> [WHAT YOU HAVE TO DO]
Only one stretch of the records below is wanted: the lines from the one holding "This screenshot has width=800, height=529." through the one holding "Open the gear settings icon in top navbar". Return it exactly, both ends included.

Stored entries:
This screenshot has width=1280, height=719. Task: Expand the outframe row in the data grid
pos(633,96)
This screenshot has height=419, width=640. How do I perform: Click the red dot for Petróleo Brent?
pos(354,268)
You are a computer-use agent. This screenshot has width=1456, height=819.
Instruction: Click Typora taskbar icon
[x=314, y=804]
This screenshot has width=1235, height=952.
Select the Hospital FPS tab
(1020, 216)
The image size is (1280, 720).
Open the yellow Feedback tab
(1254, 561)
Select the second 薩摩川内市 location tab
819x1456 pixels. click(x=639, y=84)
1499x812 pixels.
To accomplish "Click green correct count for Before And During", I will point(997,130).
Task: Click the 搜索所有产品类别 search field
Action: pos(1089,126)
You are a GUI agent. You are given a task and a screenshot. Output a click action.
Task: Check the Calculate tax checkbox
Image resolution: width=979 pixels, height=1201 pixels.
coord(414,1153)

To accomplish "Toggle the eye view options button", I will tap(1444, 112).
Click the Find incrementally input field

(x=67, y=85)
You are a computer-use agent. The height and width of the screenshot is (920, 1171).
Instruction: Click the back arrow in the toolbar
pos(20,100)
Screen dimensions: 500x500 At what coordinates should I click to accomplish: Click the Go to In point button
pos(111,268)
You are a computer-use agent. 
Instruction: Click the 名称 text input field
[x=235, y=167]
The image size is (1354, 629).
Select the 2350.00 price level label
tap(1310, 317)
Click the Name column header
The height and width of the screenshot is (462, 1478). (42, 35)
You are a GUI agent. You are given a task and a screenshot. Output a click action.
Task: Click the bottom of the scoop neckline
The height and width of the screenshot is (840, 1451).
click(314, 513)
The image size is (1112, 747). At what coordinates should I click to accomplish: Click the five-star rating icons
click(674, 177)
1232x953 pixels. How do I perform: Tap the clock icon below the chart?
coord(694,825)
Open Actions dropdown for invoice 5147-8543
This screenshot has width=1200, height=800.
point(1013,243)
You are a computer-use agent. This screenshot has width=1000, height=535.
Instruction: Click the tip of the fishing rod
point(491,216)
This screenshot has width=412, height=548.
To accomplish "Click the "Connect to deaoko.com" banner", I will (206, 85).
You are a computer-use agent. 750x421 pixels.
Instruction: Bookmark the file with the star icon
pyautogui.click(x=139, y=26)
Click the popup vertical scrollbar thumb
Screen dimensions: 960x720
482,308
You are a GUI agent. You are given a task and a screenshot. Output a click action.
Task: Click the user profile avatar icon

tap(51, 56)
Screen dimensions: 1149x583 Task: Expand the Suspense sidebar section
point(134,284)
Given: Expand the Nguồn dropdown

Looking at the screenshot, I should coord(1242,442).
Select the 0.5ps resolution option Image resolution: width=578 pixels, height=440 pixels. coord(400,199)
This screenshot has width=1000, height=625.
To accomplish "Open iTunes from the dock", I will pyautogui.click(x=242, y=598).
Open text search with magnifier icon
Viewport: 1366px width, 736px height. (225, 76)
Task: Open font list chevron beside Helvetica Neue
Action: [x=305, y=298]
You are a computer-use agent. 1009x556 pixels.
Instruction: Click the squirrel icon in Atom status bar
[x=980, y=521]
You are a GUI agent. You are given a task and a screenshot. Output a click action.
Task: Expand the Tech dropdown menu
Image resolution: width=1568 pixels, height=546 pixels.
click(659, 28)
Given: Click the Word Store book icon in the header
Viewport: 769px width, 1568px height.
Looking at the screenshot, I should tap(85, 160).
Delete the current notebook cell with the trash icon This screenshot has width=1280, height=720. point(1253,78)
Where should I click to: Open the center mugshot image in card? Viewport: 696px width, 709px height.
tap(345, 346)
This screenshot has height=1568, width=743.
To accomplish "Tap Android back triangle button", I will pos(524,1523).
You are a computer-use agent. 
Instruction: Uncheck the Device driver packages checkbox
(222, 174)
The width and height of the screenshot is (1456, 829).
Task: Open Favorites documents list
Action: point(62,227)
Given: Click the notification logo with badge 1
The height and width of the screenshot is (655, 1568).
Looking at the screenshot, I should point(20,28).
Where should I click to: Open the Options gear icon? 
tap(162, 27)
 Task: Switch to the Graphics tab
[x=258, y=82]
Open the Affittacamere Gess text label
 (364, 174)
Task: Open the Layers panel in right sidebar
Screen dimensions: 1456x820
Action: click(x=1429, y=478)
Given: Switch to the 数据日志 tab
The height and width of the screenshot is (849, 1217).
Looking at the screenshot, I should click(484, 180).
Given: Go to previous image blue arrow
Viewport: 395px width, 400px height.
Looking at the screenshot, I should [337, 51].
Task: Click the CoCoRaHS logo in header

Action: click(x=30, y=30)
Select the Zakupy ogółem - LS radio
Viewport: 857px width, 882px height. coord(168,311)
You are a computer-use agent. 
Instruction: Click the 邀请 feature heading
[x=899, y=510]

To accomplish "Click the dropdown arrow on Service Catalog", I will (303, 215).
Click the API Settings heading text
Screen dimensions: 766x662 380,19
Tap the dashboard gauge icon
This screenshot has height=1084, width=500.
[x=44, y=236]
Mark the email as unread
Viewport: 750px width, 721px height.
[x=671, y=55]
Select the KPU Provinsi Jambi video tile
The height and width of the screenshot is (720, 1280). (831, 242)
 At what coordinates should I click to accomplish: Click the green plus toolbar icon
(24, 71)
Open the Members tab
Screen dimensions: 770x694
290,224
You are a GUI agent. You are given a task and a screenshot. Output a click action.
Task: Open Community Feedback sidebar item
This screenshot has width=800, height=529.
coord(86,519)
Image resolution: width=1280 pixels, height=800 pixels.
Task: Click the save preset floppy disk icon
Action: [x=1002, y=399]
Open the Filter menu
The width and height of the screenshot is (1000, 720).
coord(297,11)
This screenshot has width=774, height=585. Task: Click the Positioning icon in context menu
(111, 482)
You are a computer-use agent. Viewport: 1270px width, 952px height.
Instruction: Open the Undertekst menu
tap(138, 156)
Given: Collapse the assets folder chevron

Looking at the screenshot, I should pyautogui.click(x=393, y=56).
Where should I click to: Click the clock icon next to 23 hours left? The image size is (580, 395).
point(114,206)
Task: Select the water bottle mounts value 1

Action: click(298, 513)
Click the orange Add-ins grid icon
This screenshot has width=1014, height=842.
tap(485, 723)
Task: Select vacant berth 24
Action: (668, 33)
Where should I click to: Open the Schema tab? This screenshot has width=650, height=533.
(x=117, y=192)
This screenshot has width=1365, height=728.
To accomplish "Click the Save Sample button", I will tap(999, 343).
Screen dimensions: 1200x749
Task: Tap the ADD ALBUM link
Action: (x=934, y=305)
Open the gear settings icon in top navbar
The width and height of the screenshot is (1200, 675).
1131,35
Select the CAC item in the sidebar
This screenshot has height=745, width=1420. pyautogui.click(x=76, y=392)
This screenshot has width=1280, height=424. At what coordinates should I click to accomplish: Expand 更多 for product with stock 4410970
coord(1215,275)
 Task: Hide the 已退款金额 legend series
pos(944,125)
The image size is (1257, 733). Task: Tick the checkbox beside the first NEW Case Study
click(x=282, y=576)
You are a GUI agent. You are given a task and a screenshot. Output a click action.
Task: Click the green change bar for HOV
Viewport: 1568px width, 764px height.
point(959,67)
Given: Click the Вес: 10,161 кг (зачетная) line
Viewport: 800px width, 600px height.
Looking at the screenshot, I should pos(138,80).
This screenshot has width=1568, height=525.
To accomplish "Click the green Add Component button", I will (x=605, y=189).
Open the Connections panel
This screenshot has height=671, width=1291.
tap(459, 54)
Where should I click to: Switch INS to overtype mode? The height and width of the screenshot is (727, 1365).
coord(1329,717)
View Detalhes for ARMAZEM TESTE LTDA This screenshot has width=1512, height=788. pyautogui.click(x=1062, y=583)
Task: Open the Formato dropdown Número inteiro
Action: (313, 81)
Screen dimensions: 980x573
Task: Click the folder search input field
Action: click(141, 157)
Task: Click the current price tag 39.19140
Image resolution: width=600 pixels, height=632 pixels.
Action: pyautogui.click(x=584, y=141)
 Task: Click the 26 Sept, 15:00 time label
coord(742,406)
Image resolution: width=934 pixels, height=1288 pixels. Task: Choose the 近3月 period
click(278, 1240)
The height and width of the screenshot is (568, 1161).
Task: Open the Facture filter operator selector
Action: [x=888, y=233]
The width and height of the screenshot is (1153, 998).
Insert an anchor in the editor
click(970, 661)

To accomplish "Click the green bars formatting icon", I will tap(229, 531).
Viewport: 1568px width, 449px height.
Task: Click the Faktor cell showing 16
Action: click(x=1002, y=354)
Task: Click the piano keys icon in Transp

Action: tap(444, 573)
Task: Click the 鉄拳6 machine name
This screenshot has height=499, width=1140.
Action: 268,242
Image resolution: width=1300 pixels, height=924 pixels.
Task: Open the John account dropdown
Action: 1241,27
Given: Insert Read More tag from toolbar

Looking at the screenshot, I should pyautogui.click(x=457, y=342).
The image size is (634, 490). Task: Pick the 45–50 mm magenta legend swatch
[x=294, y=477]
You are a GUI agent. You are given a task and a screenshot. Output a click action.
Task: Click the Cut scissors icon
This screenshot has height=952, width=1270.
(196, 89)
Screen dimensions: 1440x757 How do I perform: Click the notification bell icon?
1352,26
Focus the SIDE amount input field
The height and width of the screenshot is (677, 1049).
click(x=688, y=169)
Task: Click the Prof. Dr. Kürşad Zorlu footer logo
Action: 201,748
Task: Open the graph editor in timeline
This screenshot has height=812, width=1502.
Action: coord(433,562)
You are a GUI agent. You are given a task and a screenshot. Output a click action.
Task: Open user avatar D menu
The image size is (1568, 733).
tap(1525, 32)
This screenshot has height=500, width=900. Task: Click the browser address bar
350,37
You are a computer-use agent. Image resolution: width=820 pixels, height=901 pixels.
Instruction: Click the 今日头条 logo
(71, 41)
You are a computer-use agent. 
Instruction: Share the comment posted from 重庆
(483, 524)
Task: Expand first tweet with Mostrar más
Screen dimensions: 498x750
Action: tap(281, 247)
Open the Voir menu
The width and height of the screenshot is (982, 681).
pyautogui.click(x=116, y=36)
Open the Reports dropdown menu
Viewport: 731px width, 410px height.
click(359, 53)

> [RESPONSE BOX]
This screenshot has width=800, height=529.
coord(86,519)
Image resolution: width=1280 pixels, height=800 pixels.
Task: Click the save preset floppy disk icon
Action: [x=1002, y=399]
Open the Filter menu
The width and height of the screenshot is (1000, 720).
coord(297,11)
This screenshot has width=774, height=585. Task: Click the Positioning icon in context menu
(111, 482)
You are a computer-use agent. Viewport: 1270px width, 952px height.
Instruction: Open the Undertekst menu
tap(138, 156)
Given: Collapse the assets folder chevron

Looking at the screenshot, I should pyautogui.click(x=393, y=56).
Where should I click to: Click the clock icon next to 23 hours left? The image size is (580, 395).
point(114,206)
Task: Select the water bottle mounts value 1

Action: click(298, 513)
Click the orange Add-ins grid icon
This screenshot has width=1014, height=842.
tap(485, 723)
Task: Select vacant berth 24
Action: (668, 33)
Where should I click to: Open the Schema tab? This screenshot has width=650, height=533.
(x=117, y=192)
This screenshot has width=1365, height=728.
To accomplish "Click the Save Sample button", I will tap(999, 343).
Screen dimensions: 1200x749
Task: Tap the ADD ALBUM link
Action: (x=934, y=305)
Open the gear settings icon in top navbar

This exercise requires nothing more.